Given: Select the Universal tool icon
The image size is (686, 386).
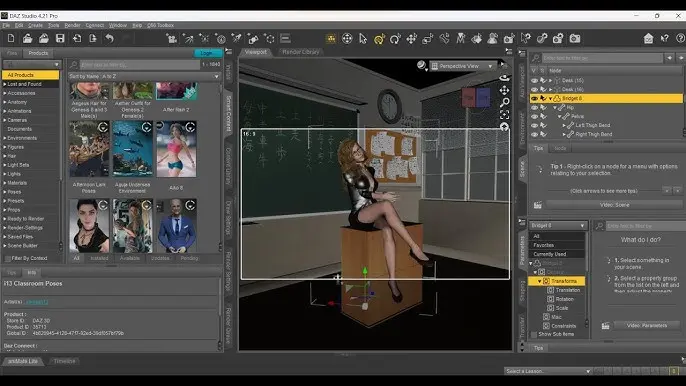Looking at the screenshot, I should tap(379, 39).
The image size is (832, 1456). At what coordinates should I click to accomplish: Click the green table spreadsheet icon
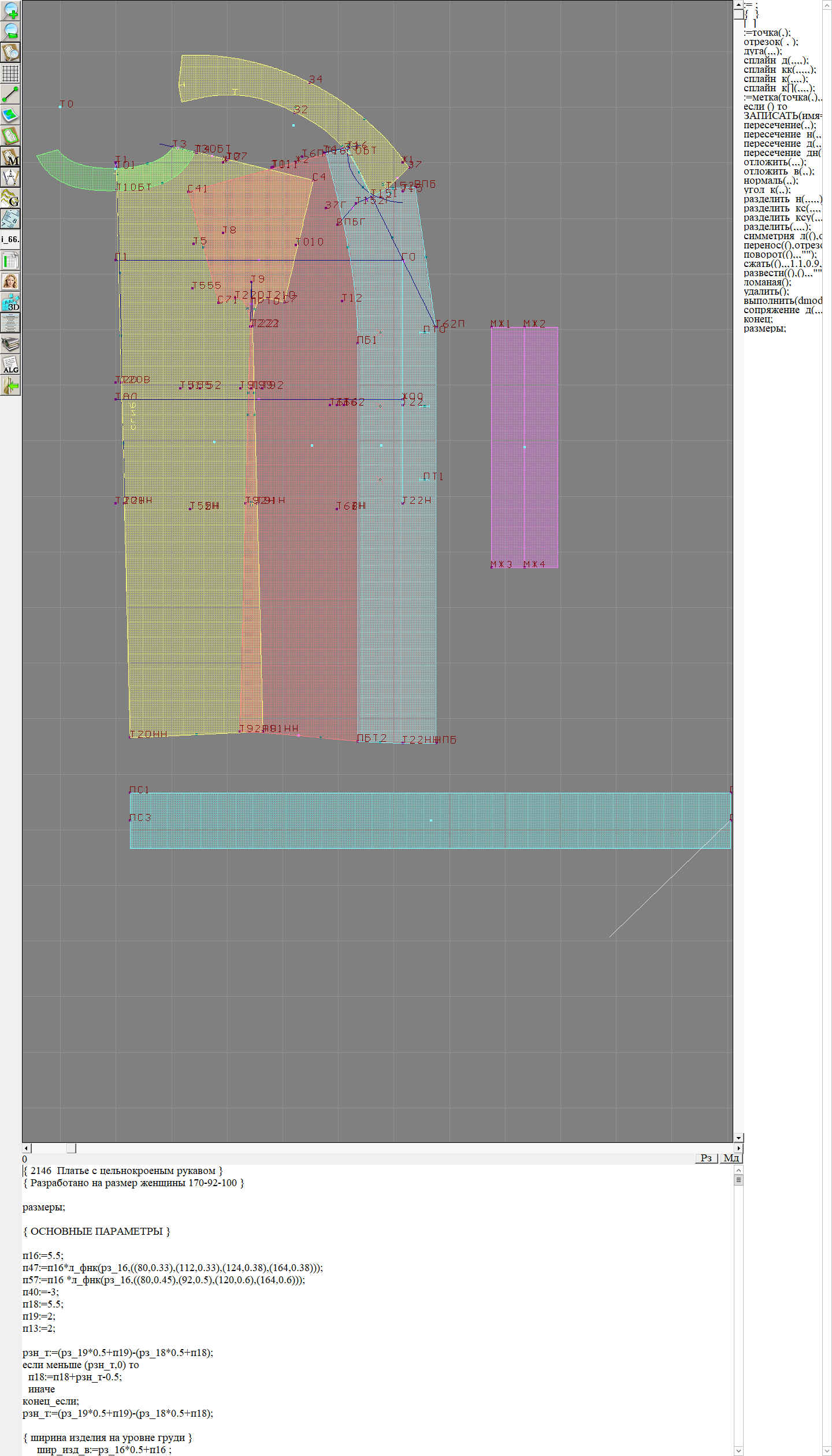[10, 261]
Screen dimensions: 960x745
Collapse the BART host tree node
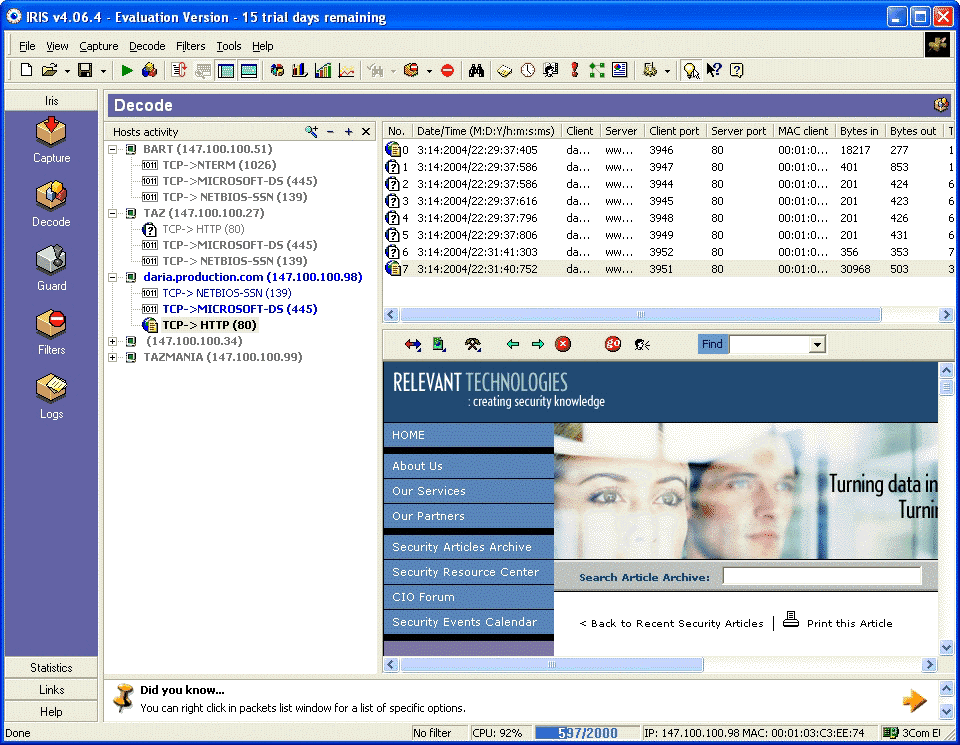coord(113,149)
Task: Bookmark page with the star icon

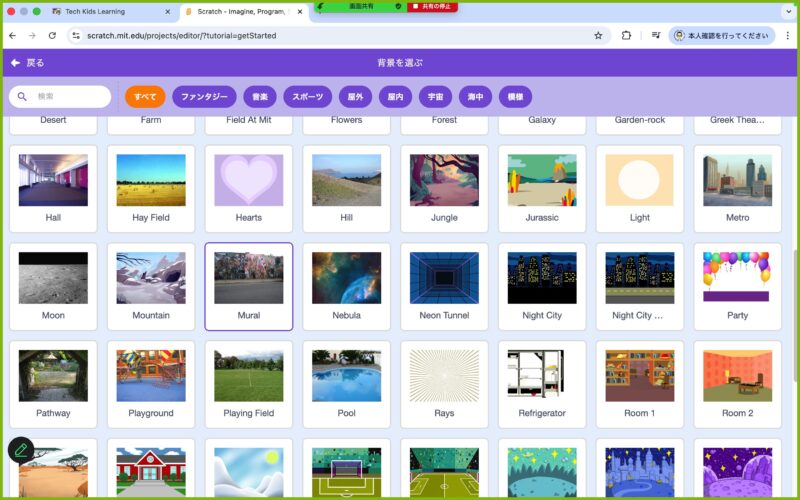Action: pyautogui.click(x=598, y=35)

━━━━━━━━━━━━━━━━

▸ Directions:
Would you restate the listing word for word and leave every picture out?

▸ Task solution:
Given: Select the Universal tool icon
The image size is (686, 386).
Looking at the screenshot, I should tap(379, 39).
The image size is (832, 1456). At what coordinates should I click to accomplish: Click the green table spreadsheet icon
[10, 261]
Screen dimensions: 960x745
Collapse the BART host tree node
coord(113,149)
Task: Bookmark page with the star icon

Action: pyautogui.click(x=598, y=35)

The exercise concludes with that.